A flexible couple is a kind of constant-velocity joint that rotates without transmitting vibrations. At the same time, they allow up to 3 degrees deflection in any direction and can be sized and specified for most gearbox and transmission types up to 1,300hp. Comprising an inner sleeve that grips the prop shaft and a rear plate that fits directly to the gearbox output flange, the SigmaDrive contains several large ball bearings that allow it to flex especially smoothly. In most drive trains, it can be installed as a direct swap-out for your existing coupling, which in my case was a fairly standard polyurethane disc-type from R&D Marine. Here’s how I fitted my SD55 unit.

The well for the prop shaft on my Sadler 34 is a busy place, with exhaust, throttle cables and even ducting for the air heater all running through it. One of the main issues is access. Luckily, I found that the bolts on the R&D coupling I already had in place weren’t jammed tight, and most backed off easily enough using a 17mm spanner and a little elbow grease (although those on the shaft sleeve itself required some choice language and WD40 to loosen).

After that, with the old coupling out of the way and the prop shaft slid out a little, I took advantage of the opportunity to clean up behind the gearbox a little and replace the shaft seal. You can also clean the gearbox flange and the prop shaft, but don’t oil them.

My SD55 SigmaDrive unit came with four 40mm lengths of M10 studding that needed to be screwed into a set of pre-drilled holes. There were actually three sets of four holes already tapped into the unit, each slightly closer to the hub, and one of them should match up with whatever gearbox output coupling you might have. To figure out which, simply match up the studs with the holes on the coupling you’ve just removed. You shouldn’t have to force it. When the studs are in the correct holes for your setup, they will just slide into the old one. Once you’ve established the correct position, squeeze a bit of Loctite 290 thread lock fluid onto each stud and then screw them up as tight as you can with an Allen key.

The next step is to slide the prop shaft into the stainless steel sleeve in the center of the drive. When you order the unit, you will need to know the diameter of your prop shaft. If you don’t have that figure handy, take an exact measurement using a set of Vernier calipers. Remember, if you have a European-built boat, it may have a 25mm shaft, as opposed to a 1in shaft measuring 25.4mm.

Before you start, gently pop out the stainless steel taper sleeve that serves to grip the shaft out of the body of the SigmaDrive by giving it a few taps with a hammer. In my case, I also loosened the eight M6 hex bolts that are used to retain the sleeve when drive is in use and removed it completely. I did this because the end of my prop shaft is marked with a light scratch, and I needed to tap the sleeve into place over this mark with a hammer. After that, it was easy to screw the hex bolts back in and reattach. You’ll be surprised by how far the shaft fits into the SigmaDrive.

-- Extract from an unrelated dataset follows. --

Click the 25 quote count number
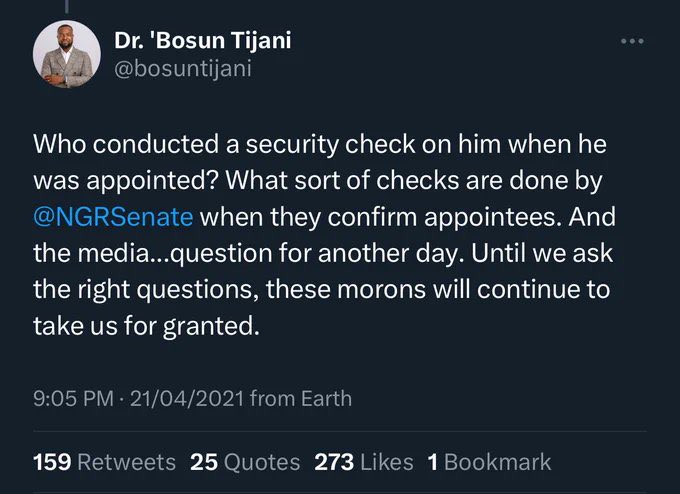The width and height of the screenshot is (680, 494). (204, 461)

Before tightening these same bolts, lightly oil the sleeve on the outside to facilitate later removal. Be careful, though, not to oil between the shaft itself and the taper sleeve. That done, gently slide up the entire assembly until the four studs engage the output flange of the gearbox. With the studs in place, screw on the four M10 Nyloc nuts, remembering that there may not be sufficient clearance between the gearbox casing and the tip of the studs to fit the nuts if you immediately push the SigmaDrive flush to the gearbox.

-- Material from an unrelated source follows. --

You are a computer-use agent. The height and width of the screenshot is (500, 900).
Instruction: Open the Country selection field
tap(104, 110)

The last step is to tighten up the eight black hex bolts securing the taper sleeve. Tighten them in a crisscross fashion, i.e., put a few turns on one side, then tighten the bolt opposite before moving back to the other side again. Repeat until they are tight. You will find the prop shaft is likely pulled an additional 3-4mm into the SigmaDrive—something to bear in mind if your prop already makes a tight fit next to the strut or deadwood of the keel.

In my particular installation, the entire prop shaft moved forward nearly a half-inch. If you can’t spare that kind of length, don’t worry. You can always re-insert the original plastic coupling between the SigmaDrive and the gearbox to push the shaft aft again. It won’t do any harm. And that’s it. I can hardly wait until spring to see how much more smoothly things will be running.